The light-emitting devices may also include additional layers that are standard in such devices, including buffer layers and/or nucleation layers that are used to facilitate the growth of high-quality crystalline layers epitaxially on a lattice mismatched substrate.


Active Region Materials

The active regions of the light-emitting devices have at least one period of the (Al)InGaN/GaN/Al(In)GaN heterostructure to provide at least one quantum well. Some embodiments of the active regions have at least two periods of the (Al)InGaN/GaN/Al(In)GaN heterostructure to provide at least two quantum wells. More typically, the active regions will have between 3 and 10 periods (for example, 7 to 8 periods), although a higher number of periods can be used.


Because the (Al)InGaN well layer and GaN interlayer have lower bandgaps than the Al(In)GaN barrier layers, carriers (electrons and holes) are confined in the low bandgap regions of the MQW structure. Due to the spontaneous and piezoelectric polarization of the group-III nitrides, which give rise to the quantum confined Stark effect (QCSE), the energy band profile of the quantum wells adopts a saw-tooth shape that reduces the electron and hole wavefunction overlap in the quantum well, thereby decreasing the probability for radiative carrier recombination. FIG. 3 shows a generic conduction energy band diagram for a quantum well composed of a single (Al)InGaN well layer sandwiched between two Al(In)GaN barrier layers having a single well profile (dotted line). For comparison, a conduction energy band diagram for a quantum well composed of a first (Al)InGaN well layer and an intervening GaN layer sandwiched between two Al(In)GaN barrier layers is also shown (dashed line). As seen in the diagram, the insertion of the intervening GaN layer provides a double well structure in the conduction band. For simplicity, the valance band is omitted from enlarged portion of the band diagram in FIG. 3. However, the double well structure is also naturally present in the valance energy band, as illustrated in the inset in the upper right of FIG. 3. Relative to the single well energy band profile, the double well energy band profile results in an enhanced electron and hole wave function overlap and an increased carrier recombination efficiency. In the double well structure, the bandgaps of the well layer and the interlayer are desirably very similar. For example, the active regions can be designed such that the bandgap of the well layer and the bandgap of the interlayer differ by no more than 5%.


In the MQW structures, the (Al)InGaN and GaN layers are thin layers disposed between thicker layers of the higher bandgap Al(In)GaN barriers. Typical layer thicknesses for the (Al)InGaN well layer include thicknesses of less than 15 nm and typical thicknesses for the GaN layer include thicknesses of less than 15 nm. The (Al)InGaN alloy may be InzGa1-zN, where 0<z≤0.3 or AliInjGa1-i-jN, where 0<i≤1 and 0)<j≤1. The values of z, i, and j will depend on the operating wavelengths of the light-emitting device, whereby a higher indium content will generally provide a device with a longer operating wavelength.

- **DATASET ROWS**:
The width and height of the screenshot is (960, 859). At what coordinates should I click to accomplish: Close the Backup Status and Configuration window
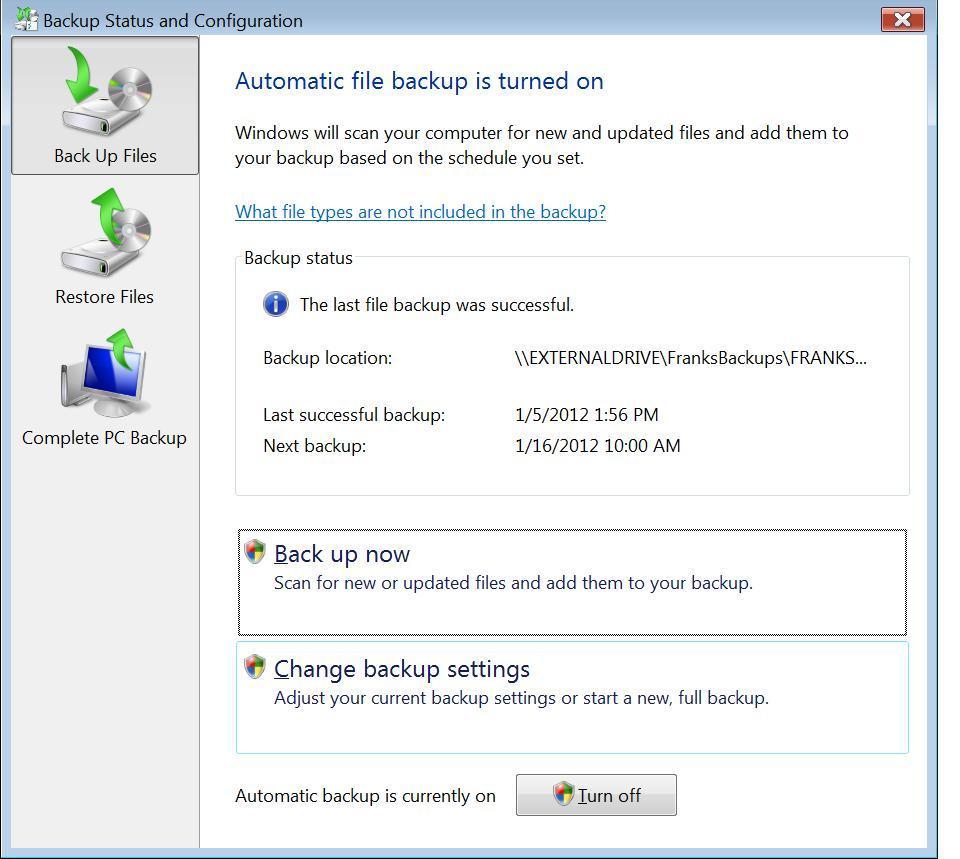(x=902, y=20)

--

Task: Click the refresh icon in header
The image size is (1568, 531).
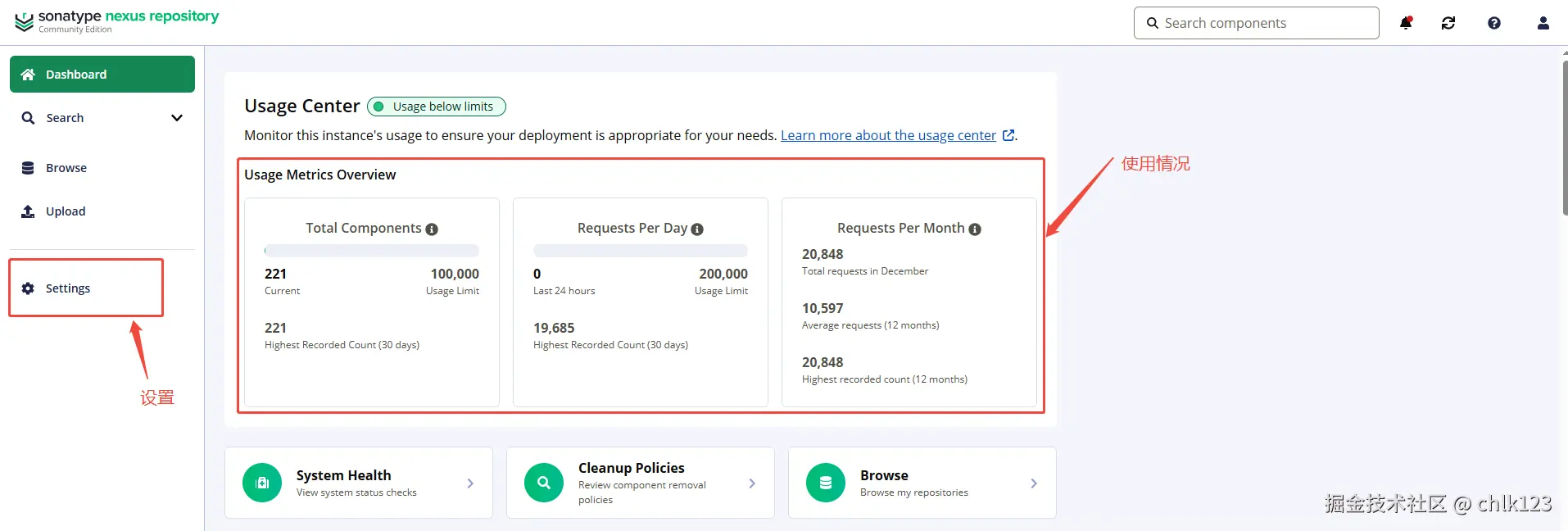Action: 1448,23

- **TO BE DONE**:
a - In the text on active region materials, why does adding a GaN interlayer next to the (Al)InGaN well layer raise carrier recombination efficiency? Answer in one to three sentences.
b - Continue the text on active region materials for light-emitting devices, starting after its final sentence.

- **TASK RESULTS**:
a - The GaN interlayer creates a double well structure in both the conduction and valence bands. Compared with the saw-tooth single well profile, the double well profile increases the overlap of the electron and hole wavefunctions, so more carriers recombine.

b -
In addition to producing a double well structure and improving carrier recombination, the GaN interlayers in the MQW action region allows the Al(In)GaN barriers to be grown with higher crystal quality, resulting in a higher IQE, as discussed in more detail below and illustrated in the Example.


The Al(In)GaN barrier layers in the MQW active region are AlyGa1-yN alloys, where 0<y≤1, or AlkInlGa1-k-lN, where 0<k≤1 and 0<l≤1. The barrier layers are thicker than the well layers but should be sufficiently thin to allow the carrier to overcome the barrier. Therefore, the barrier layers typically have a thickness of 25 nm or less and more commonly have a thickness in the range from about 10 nm to about 15 nm. Optionally, the Al(In)GaN barrier layers can have a graded or stepped (stratified) Al(In)GaN alloy composition, in which the Al content increases or decreases between the GaN interlayer/Al(In)GaN barrier interface and the Al(In)GaN barrier/(Al)InGaN well interface, or increases between the GaN interlayer/Al(In)GaN barrier interface and the Al(In)GaN barrier/(Al)InGaN well interface. In some embodiments, the Al(In)GaN barrier layers are both graded and stepped-having graded compositions of different Al(In)GaN alloys in each of two or more different strata of a stepped barrier.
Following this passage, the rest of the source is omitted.